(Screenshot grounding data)
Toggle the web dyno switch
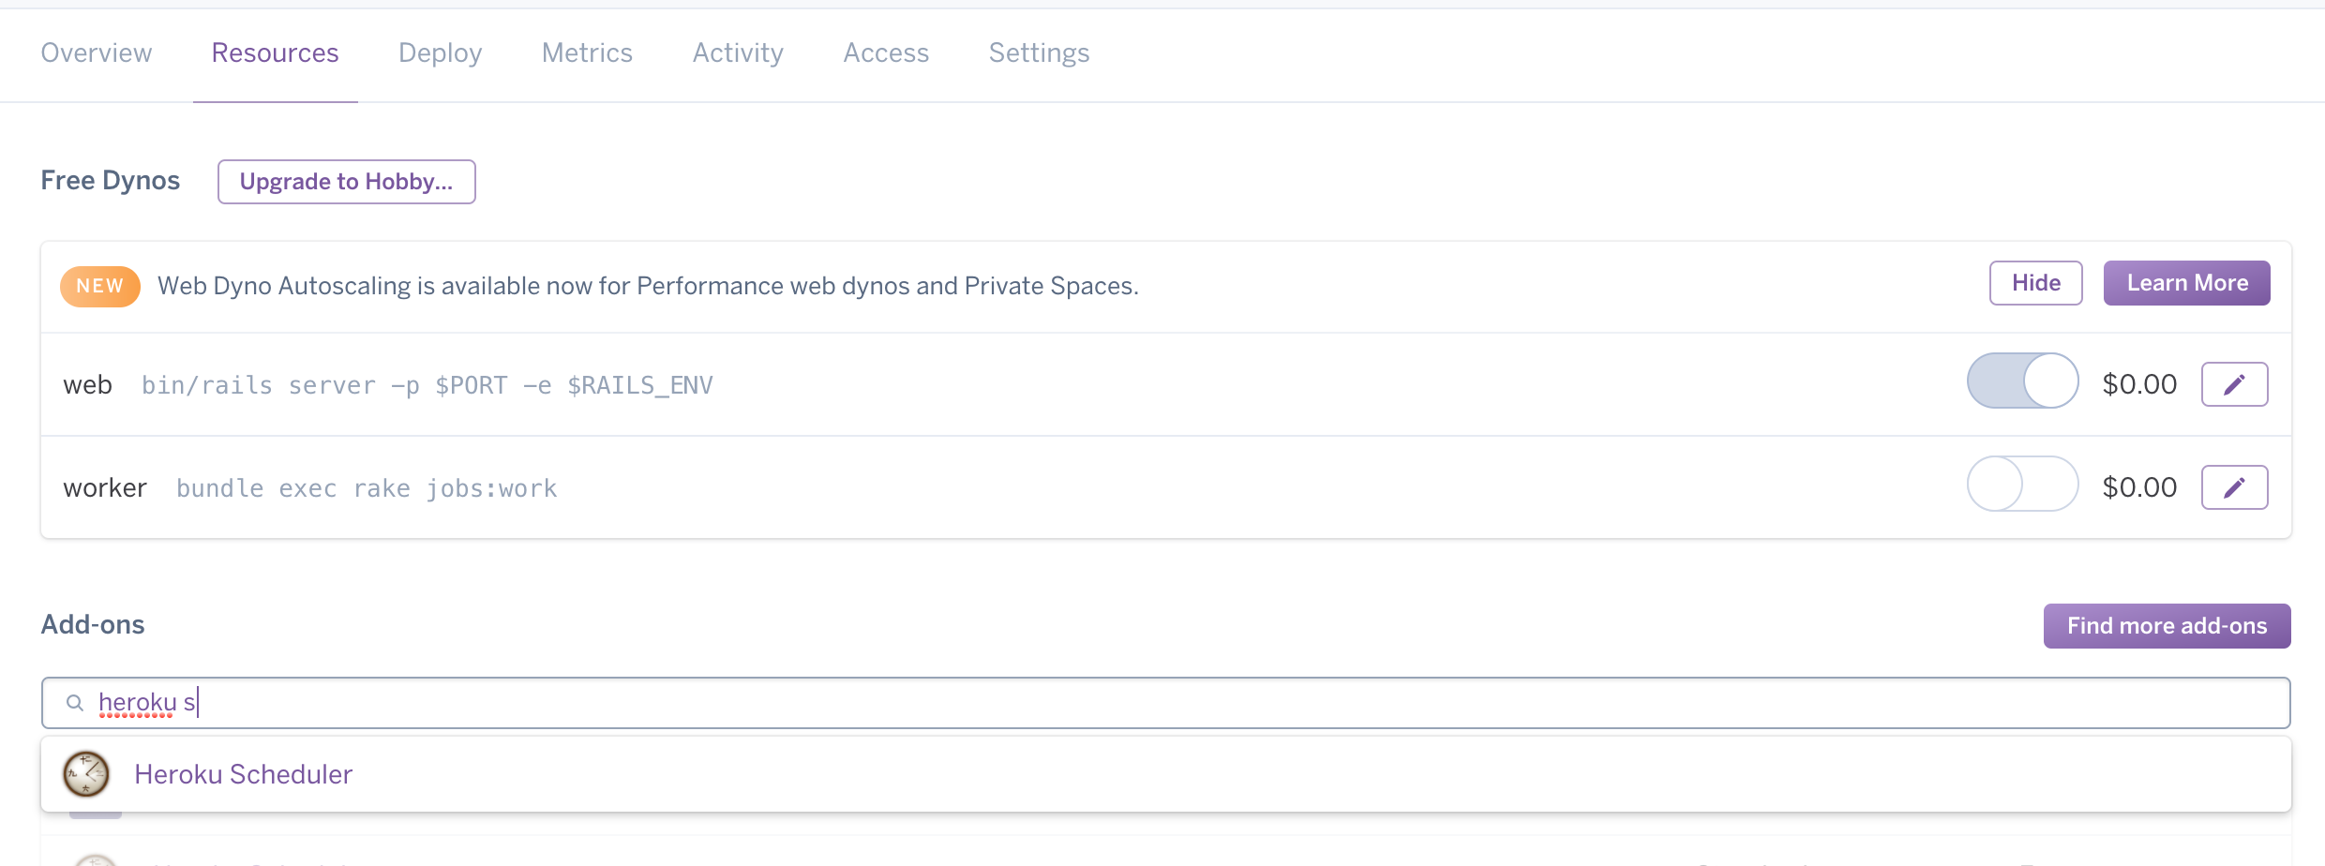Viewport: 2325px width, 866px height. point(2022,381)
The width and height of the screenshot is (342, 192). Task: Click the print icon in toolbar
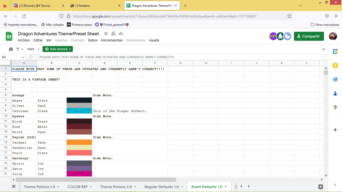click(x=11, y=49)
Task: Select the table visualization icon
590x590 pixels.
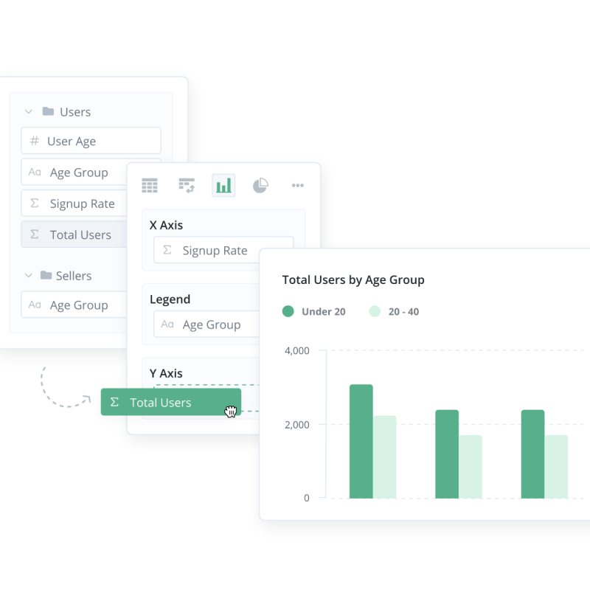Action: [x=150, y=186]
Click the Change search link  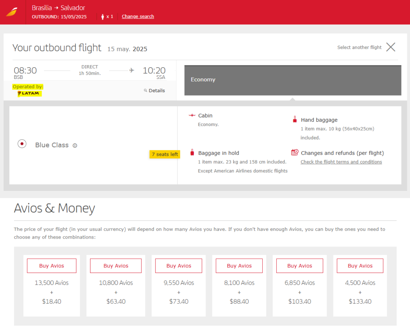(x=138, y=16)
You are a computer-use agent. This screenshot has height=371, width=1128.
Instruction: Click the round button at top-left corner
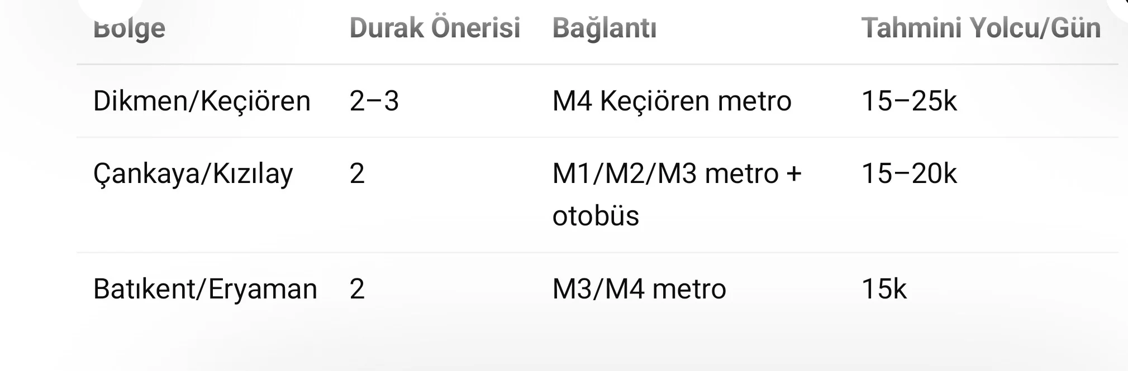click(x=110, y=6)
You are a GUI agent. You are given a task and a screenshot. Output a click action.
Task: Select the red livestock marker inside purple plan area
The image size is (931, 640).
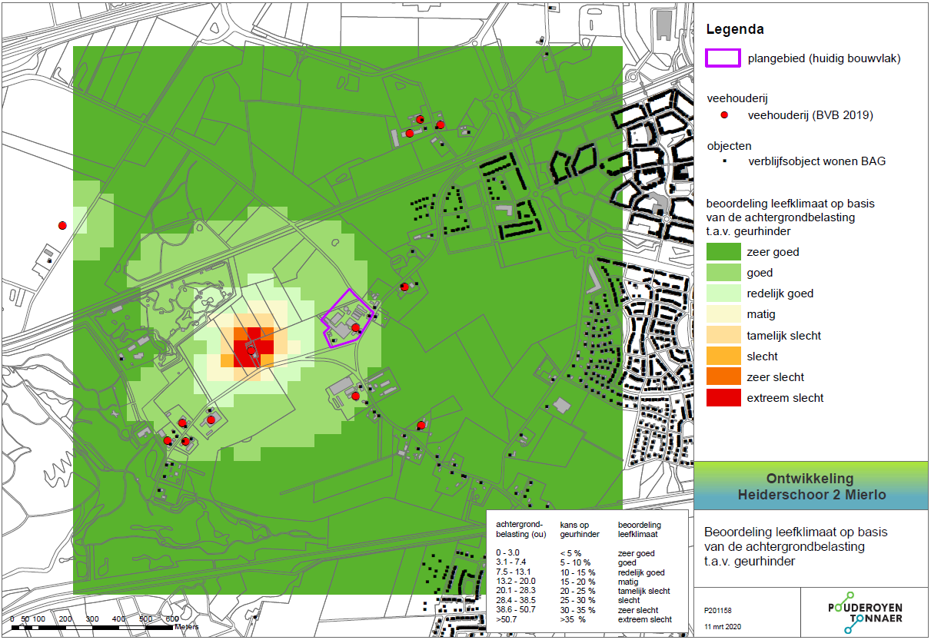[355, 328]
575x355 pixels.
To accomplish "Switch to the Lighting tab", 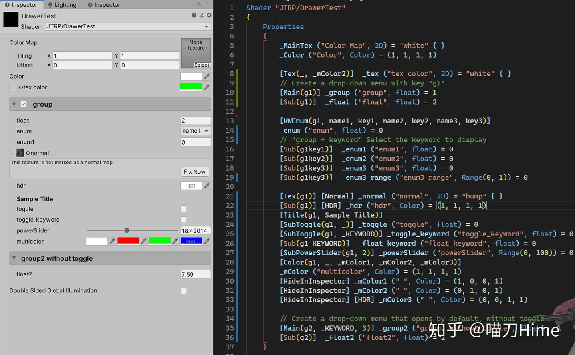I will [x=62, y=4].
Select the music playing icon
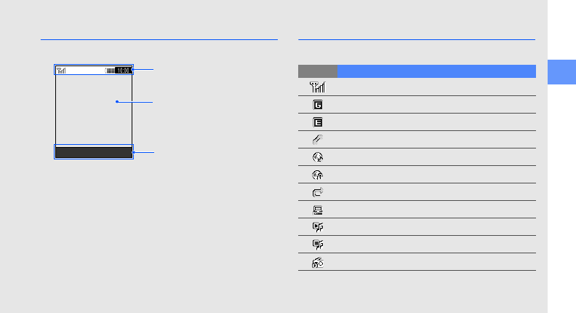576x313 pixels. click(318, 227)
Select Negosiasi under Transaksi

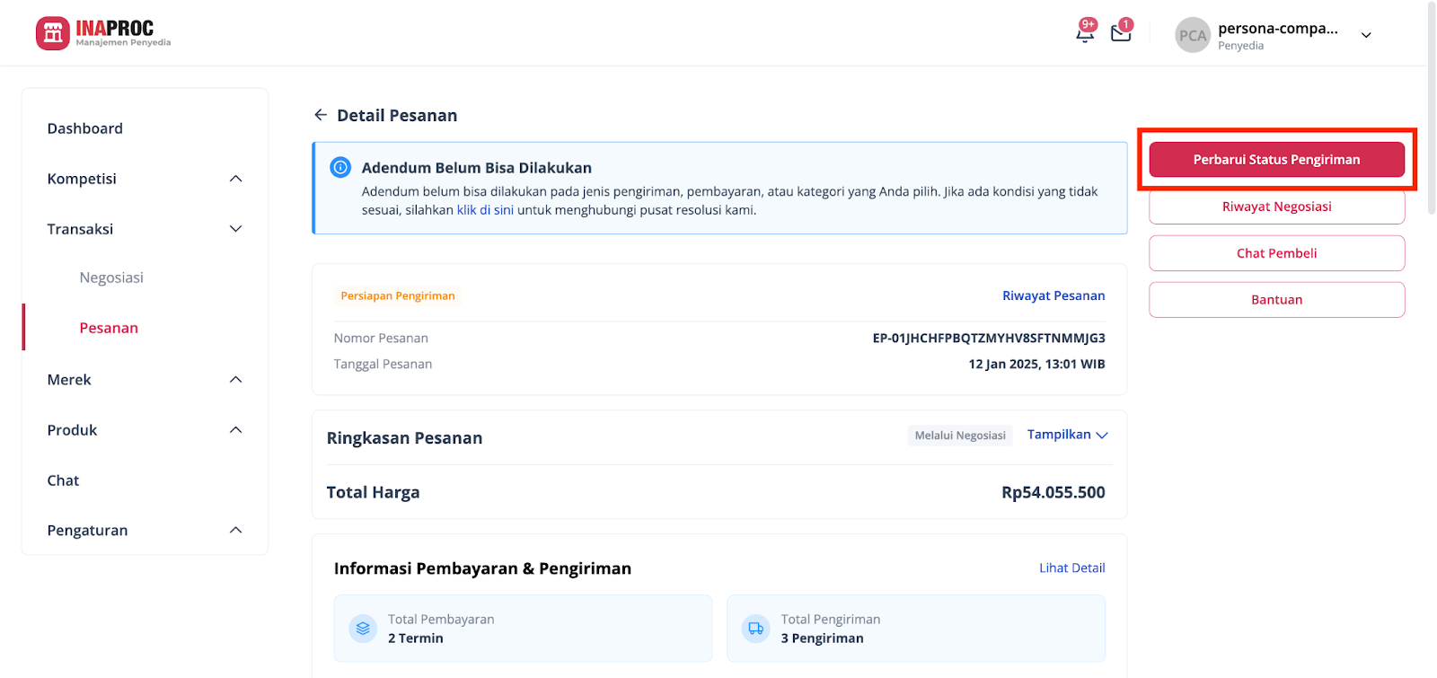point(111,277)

- ABOUT THIS EXERCISE:
Report each line in the entries where the string "agent" occurs.

- RESULT OF THIS TASK:
You are a computer-use agent. This screenshot has height=371, width=1128.
You are a GUI agent. You are given a task and a screenshot. Output a click action.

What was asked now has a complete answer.